Вынимаю руки из раковины и стираю мыльную пену полотенцем.
– Я этого не говорила.
– Клэр из совета сказала, что ты сообщила им о важных подробностях, которые я от них скрыла, и у них, видите ли, нет другого выбора, кроме как отклонить мое заявление.
– Она сказала, что это именно я про них сообщила?
– Нет. Но кто еще это мог знать?
– А ты от них что-то скрыла? Разве не полагается честно отвечать на вопросы?
– Смотря на какие! – возмущается Нина. – Кто-то рассказал им о выкидышах, о том, что мой бывший парень – убийца, о моем срыве… В результате они решили, что я не готова взять на себя ответственность за ребенка. Как ты посмела!
– Дорогая, я не говорила, что ты не готова. Лишь сказала, что у тебя совсем нет опыта. Ты даже с детьми друзей никогда не играла.
– Ты использовала против меня то, что я доверила тебе по секрету! Усыновление должно было дать мне шанс стать как все. Ты же его растоптала!
– Они узнали о Хантере.
– Как? Это было сто лет назад! И о выкидыше знали только мы с тобой.
– Я не рассказывала им о Дилан.
Одного упоминания этого имени достаточно, чтобы довести ее до слез. Господи, а мне сколько страданий причиняют воспоминания о тех днях!.. Все, что я делала, было исключительно ради нее, в ее интересах, даже если казалось иначе. Однако сказать правду я не могу. Как бы тяжело ни было, мне придется унести тайну с собой в могилу.
– Почему ты забрала мой единственный шанс на счастье?
– Мне пришлось честно отвечать на их вопросы. К тому же я не уверена, что ты готова к родительским обязанностям. У тебя нет опыта.
– Я бы всему научилась.
– А как насчет проблемных детей? Которые подвергались жестокому обращению, росли в ужасных условиях?.. Как бы ты справилась?
– Социальная служба организует специальные учебные курсы и семинары.
– Курсы не дают реального опыта. Воспитание ребенка – постоянное напряжение.
– Я бы справилась!
– Ты уверена?
Мне не нравится эта роль, но я обязана быть честна с ней, потому что она врет сама себе.
– Как ты будешь справляться с ребенком, который станет вести себя так же, как ты в подростковом возрасте? Когда ты пошла вразнос, я тоже была матерью-одиночкой. И, честно признаюсь, прошла с тобой через ад. Два года абсолютного ада. Видит бог, порой я хотела сдаться, держалась из последних сил… Тебе сил хватит? Я видела, что с тобой происходит, когда напряжение становится чрезмерным. Ты отступаешь. Закрываешь двери. Замыкаешься. Но если у тебя на руках будет ребенок, так не получится.

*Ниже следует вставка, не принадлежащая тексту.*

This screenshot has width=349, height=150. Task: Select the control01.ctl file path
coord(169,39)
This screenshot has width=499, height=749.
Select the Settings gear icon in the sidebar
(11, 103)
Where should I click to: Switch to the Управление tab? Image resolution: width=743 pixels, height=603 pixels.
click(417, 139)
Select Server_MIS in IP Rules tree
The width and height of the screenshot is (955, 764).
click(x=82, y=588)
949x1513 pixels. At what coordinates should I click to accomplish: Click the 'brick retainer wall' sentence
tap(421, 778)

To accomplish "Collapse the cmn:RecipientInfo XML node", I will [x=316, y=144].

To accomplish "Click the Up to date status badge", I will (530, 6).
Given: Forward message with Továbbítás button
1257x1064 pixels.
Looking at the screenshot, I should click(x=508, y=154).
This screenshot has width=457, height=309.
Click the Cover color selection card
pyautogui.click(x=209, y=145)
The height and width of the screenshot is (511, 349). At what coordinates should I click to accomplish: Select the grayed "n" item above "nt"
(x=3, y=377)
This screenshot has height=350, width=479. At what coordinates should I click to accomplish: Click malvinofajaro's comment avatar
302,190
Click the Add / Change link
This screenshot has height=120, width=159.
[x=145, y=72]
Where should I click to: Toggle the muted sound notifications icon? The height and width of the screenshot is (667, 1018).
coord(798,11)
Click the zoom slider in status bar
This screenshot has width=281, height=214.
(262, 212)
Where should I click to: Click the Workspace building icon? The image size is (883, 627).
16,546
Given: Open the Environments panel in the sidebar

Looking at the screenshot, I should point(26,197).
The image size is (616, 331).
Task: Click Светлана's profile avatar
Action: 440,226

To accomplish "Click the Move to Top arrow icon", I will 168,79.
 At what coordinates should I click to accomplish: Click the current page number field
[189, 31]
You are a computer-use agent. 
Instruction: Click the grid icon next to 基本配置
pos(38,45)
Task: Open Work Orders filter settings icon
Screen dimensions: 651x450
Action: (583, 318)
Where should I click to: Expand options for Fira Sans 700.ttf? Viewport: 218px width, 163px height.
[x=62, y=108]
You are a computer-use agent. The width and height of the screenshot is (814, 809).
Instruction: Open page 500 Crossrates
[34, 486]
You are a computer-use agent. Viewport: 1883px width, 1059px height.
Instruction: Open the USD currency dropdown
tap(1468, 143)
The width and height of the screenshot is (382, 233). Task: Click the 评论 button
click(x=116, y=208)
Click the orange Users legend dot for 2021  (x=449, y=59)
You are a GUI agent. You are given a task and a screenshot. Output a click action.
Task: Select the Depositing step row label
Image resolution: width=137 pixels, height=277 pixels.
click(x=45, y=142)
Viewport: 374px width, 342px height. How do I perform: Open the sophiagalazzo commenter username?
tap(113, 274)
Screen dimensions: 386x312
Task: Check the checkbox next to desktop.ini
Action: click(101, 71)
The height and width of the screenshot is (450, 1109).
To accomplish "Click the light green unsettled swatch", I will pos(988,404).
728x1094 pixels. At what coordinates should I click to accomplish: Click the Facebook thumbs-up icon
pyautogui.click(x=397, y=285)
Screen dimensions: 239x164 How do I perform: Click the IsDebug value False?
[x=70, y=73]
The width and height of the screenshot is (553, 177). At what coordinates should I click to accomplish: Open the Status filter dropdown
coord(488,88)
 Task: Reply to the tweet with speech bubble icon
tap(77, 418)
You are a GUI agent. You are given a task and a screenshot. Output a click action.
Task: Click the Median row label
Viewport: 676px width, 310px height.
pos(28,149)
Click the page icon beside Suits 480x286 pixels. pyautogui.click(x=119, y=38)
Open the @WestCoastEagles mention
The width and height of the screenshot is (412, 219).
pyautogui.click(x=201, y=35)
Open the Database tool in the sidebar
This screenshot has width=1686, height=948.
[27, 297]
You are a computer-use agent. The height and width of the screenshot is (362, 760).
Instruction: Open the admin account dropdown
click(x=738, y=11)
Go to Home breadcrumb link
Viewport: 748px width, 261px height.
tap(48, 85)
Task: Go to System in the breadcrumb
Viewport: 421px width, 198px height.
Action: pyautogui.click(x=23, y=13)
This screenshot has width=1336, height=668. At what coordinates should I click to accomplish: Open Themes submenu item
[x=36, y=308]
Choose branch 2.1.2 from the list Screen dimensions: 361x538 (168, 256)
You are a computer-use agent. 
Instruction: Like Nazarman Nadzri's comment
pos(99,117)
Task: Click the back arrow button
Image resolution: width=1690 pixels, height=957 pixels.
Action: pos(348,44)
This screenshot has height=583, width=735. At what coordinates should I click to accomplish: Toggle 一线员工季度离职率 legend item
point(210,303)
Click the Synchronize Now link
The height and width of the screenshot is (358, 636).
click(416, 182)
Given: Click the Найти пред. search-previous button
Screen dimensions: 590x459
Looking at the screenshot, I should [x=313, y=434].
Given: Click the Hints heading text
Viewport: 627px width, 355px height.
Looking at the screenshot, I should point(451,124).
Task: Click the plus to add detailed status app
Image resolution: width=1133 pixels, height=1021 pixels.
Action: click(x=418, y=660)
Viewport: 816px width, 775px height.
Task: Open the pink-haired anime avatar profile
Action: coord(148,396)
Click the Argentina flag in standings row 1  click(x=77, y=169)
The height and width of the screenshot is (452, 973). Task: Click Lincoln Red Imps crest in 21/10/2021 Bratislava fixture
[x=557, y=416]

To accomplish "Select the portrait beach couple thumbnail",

Нина качает головой, словно не может поверить, что я подняла эту тему.
– Ты что, до сих пор судишь обо мне по тем поступкам? Мам, мне было пятнадцать. Пятнадцать! Я была подростком. Сейчас мне тридцать шесть. Я взрослая женщина. И могу сама справиться с любыми проблемами в моей жизни.
– Да у тебя их почти и не было! Тебе не требовалось выплачивать непосильную ипотеку, кормить семью, работать на износ с утра до вечера… Ты не имеешь ни малейшего представления о настоящих проблемах!
– И это тебя полностью устраивает, не так ли? Чтобы я оставалась в полной зависимости от тебя? Ведь пока я рядом, можно ничего не менять – одиночество тебе не грозит.
Нападки дочери застают меня врасплох и бьют по живому. Однако сейчас не до того – у меня будет время обдумать их и заняться самобичеванием.
– Извини, если я причинила тебе боль, дорогая, но я не сказала в совете ни слова лжи. Я обязана была говорить правду ради тебя и потенциального ребенка.
– Не ври! Ты думаешь о себе, потому что хочешь, чтобы я вечно оставалась подростком, у которого нет ничего за душой. Жалкой пустышкой, лишенной жизни. Не самостоятельным человеком, а твоим продолжением. Ты слишком озлоблена, чтобы позволить мне стать лучше. Никогда тебе этого не прощу!
Нина выбегает из комнаты.
Оставшись одна, я тихо плачу. Она никогда не узнает, на какие жертвы мне пришлось пойти ради нее. Никогда не смогу рассказать ей правду.
«Я поступила правильно, – твержу я себе. – Правильно. Моей дочери нельзя доверять».